Mais au détour d’un carrefour du chemin, un garde de la forêt l’interpella :

« Eh, toi, où vas-tu de bon matin, comme ça ? »

- Je pars me battre, répondit-elle en imitant une voix bourrue de jeune homme et en glissant ses cheveux sous sa capuche.

Pour donner une preuve au garde, elle lui montra son arc.

« Tu te trompes de sentier, lui fit-il remarquer.

-Ne vous en faites pas, lui assura Elanne. »

Elle partit ensuite en courant dans les bois tout en pensant « Oh la barbe, ça va être difficile de ne pas me faire remarquer ».

Quelques minutes plus tard, elle s’arrêta et marcha silencieusement à travers les bois.

Quand ce fut midi, elle grimpa à un arbre pour s’installer manger.
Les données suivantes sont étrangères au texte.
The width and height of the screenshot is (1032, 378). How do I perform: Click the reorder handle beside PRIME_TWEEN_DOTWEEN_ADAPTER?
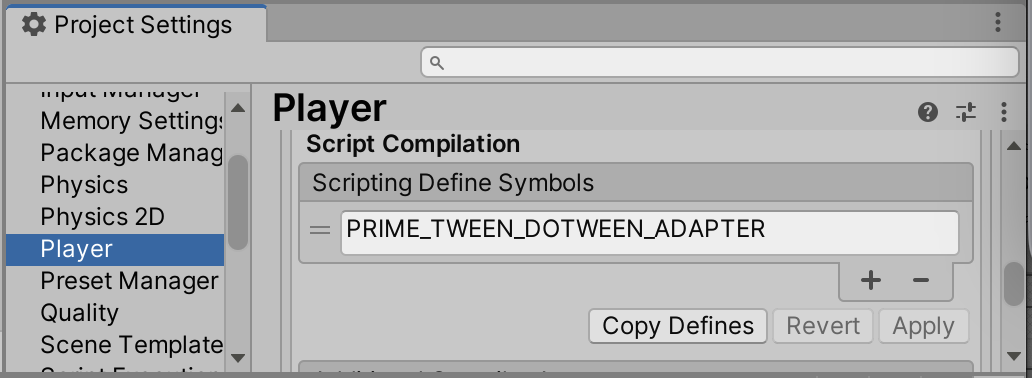[x=320, y=230]
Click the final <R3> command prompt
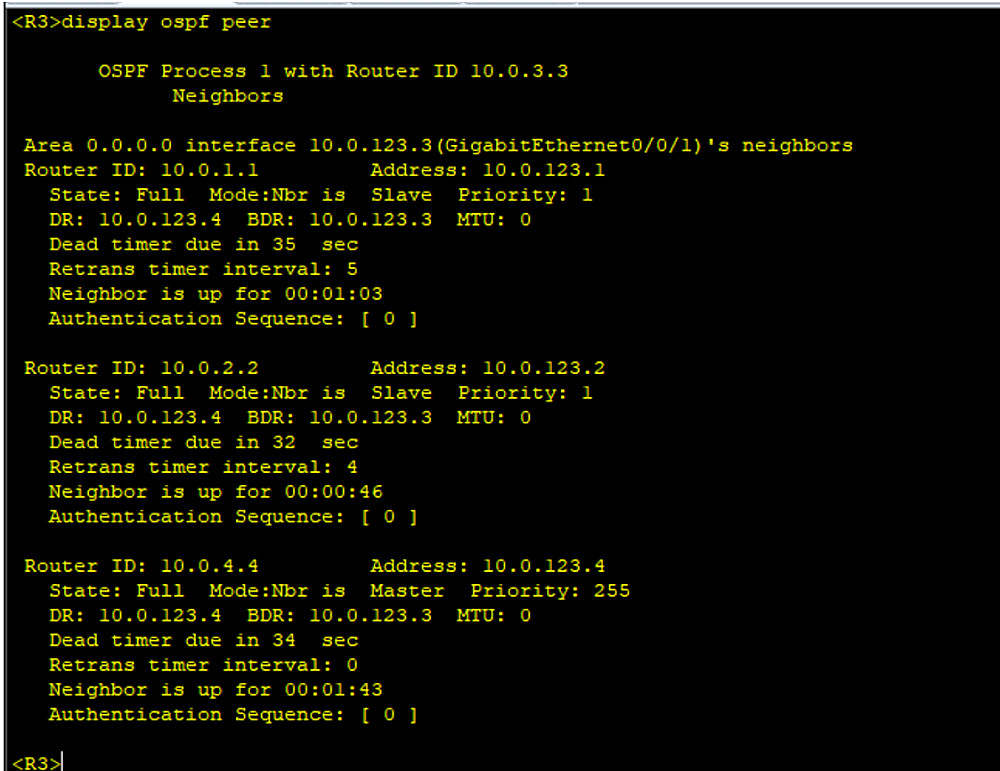The height and width of the screenshot is (771, 1000). click(x=36, y=763)
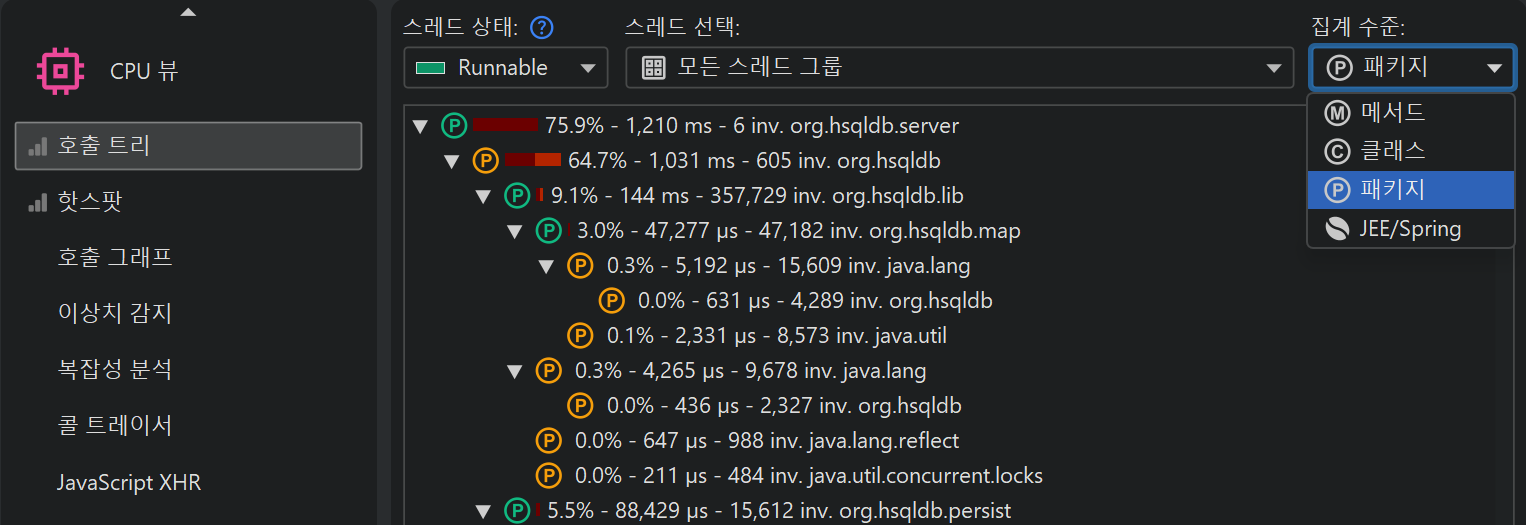The width and height of the screenshot is (1526, 525).
Task: Open the 호출 그래프 view
Action: 115,258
Elle entendit du bruit qui venait de derrière. Elle se rendit compte que c’était la patrouille de guerre de son père adoptif qui s’arrêtait pour manger. Elle constata avec horreur qu’ils étaient beaucoup moins nombreux qu’avant et elle les entendit parler avec un garde de la frontière du village :

« Ces saletés de Garocs nous ont tendu un piège sur les rives du fleuve Lorjah !

- Oui, et à cause d’eux j’ai perdu mon pauvre frère qui a succombé avec beaucoup d’autres soldats, se plaignit tristement un elfe assez maigre.
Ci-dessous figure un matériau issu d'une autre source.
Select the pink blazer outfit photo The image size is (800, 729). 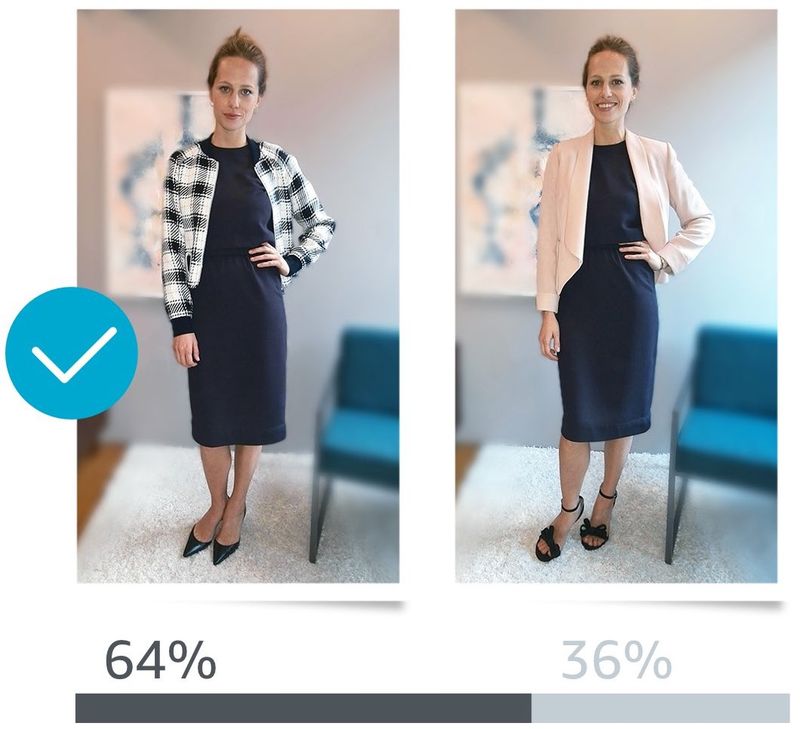pos(616,296)
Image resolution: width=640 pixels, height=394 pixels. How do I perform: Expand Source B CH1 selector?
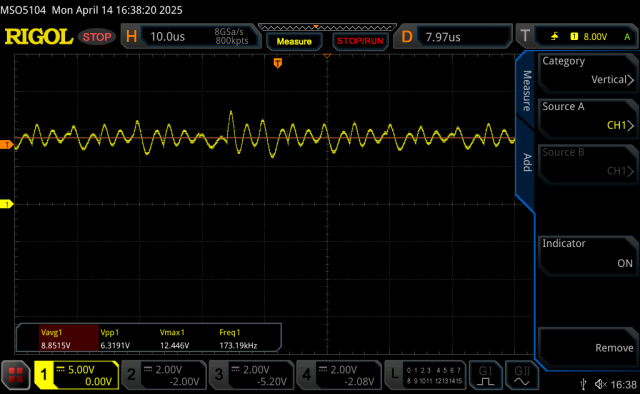pyautogui.click(x=587, y=162)
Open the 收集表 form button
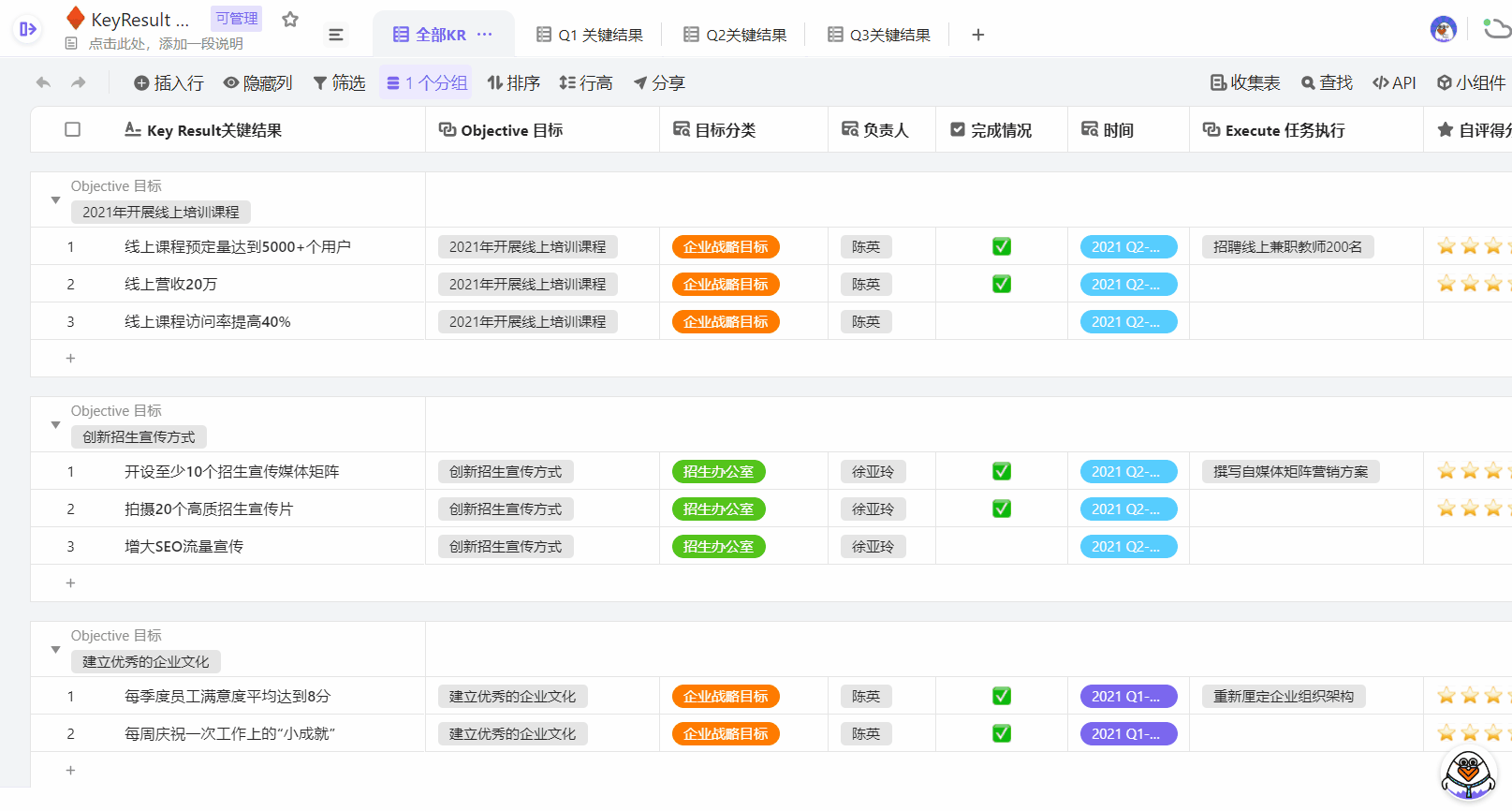 click(1245, 83)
-On pourrait croire qu’ils savaient exactement où nous allions attaquer, constata rageusement un autre soldat plus musclé.

- C’est vrai, je suis sûr que c’est à cause des Gogems. »

Elanne remarqua qu’elle était près du camp de regroupement pour les batailles et qu’il lui restait deux kilomètres à parcourir dans la forêt pour l’atteindre. Elle partit donc dans sa direction.

Quand elle l’aperçut, elle fut un peu déçue, elle s’attendait à un bâtiment plus grand. Elle entra néanmoins et elle découvrit des fresques sur les murs du camp. La première illustrait des elfes dans une forêt avec des maisons dans les arbres. « Shabila », pensa-t-elle. La deuxième représentait les elfes sur des bateaux et des chevaux. « Ils partent pour Shanima ». La suivante montrait des elfes, construisant des maisons dans une forêt. « Shanima ». La dernière fresque montrait des elfes combattant des Garocs et des Gogems. Elanne s’apprêta à repartir quand elle entendit une voix dans son dos.

« C’est bon, tu as fugué, maintenant reviens à la maison pour les choses sérieuses ! »

C’était Amerline et elle n’avait pas l’air contente du tout.

« Nous faisons des efforts pour toi, la réprimanda-t-elle, alors fais-en aussi. On rentre tout de suite !

-Oui, Maman, fit-elle en baissant la tête. »

Elles sortirent donc du camp et se dirigèrent vers le sentier qui menait jusque chez elles. Amerline marchait en tête et Elanne la suivait, tête basse.

Quand elles arrivèrent, Elanne vit son père allongé sur le canapé, sa jambe saignait beaucoup.

« Que s’est-il passé ? demanda-t-elle dans un mélange d’horreur et de peur.

- Oh, rien de grave..."

Elanne savait que son père mentait mais elle ne le fit pas savoir et reprit :

"Oh, très bien si ce n'était pas grave.

- Elanne, j’aimerais qu’on ait une petite discussion, souligna Amerline avec un mélange de colère et d’épuisement, mais avant, explique ce que tu as fait à ton père ! »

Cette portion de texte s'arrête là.